*** Opening of MATERIAL FOR THE TASK ***

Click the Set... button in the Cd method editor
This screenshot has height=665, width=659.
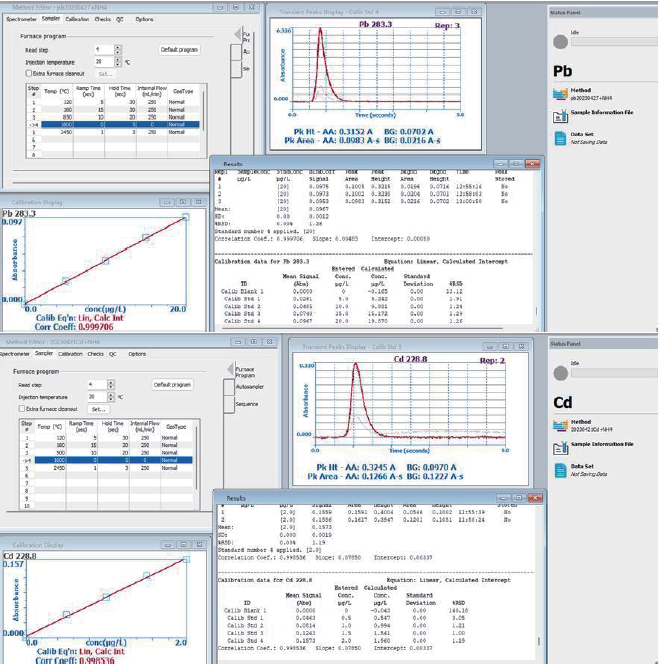pos(97,408)
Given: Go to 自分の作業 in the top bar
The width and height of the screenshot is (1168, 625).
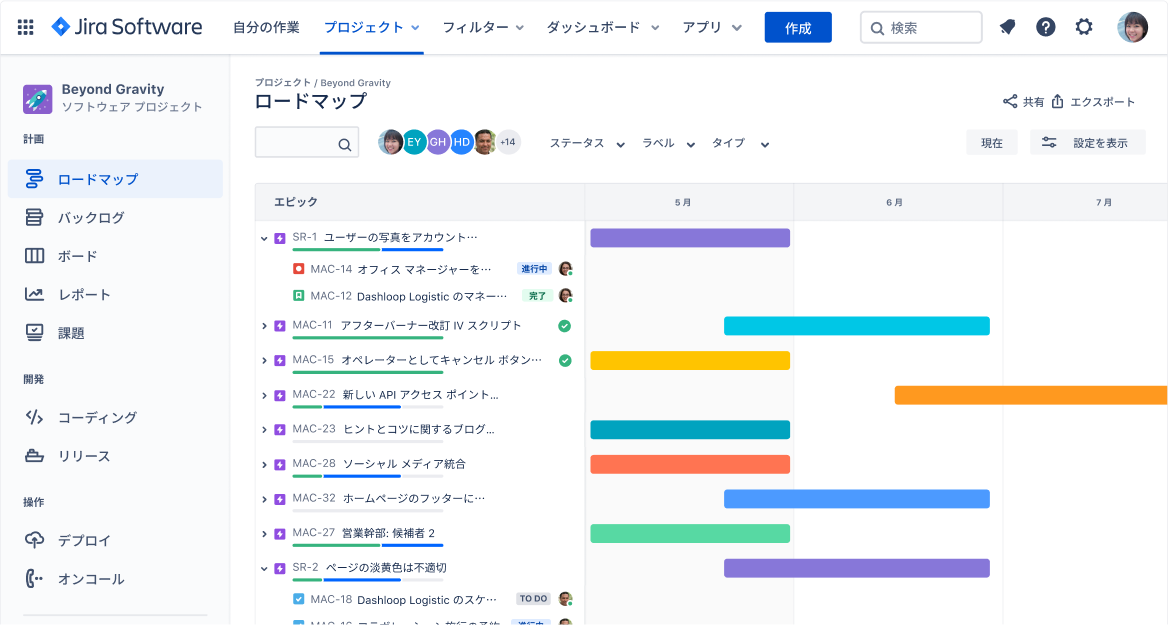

*** Close of MATERIAL FOR THE TASK ***

#### WHAT YOU NEED TO DO
From the line that holds "Given: Go to 自分の作業 in the top bar" to the last line of the data, return those lines exactly and nothing else; both ends count, and pictures stay out.

#### OUTPUT OF THE TASK
Given: Go to 自分の作業 in the top bar
The width and height of the screenshot is (1168, 625).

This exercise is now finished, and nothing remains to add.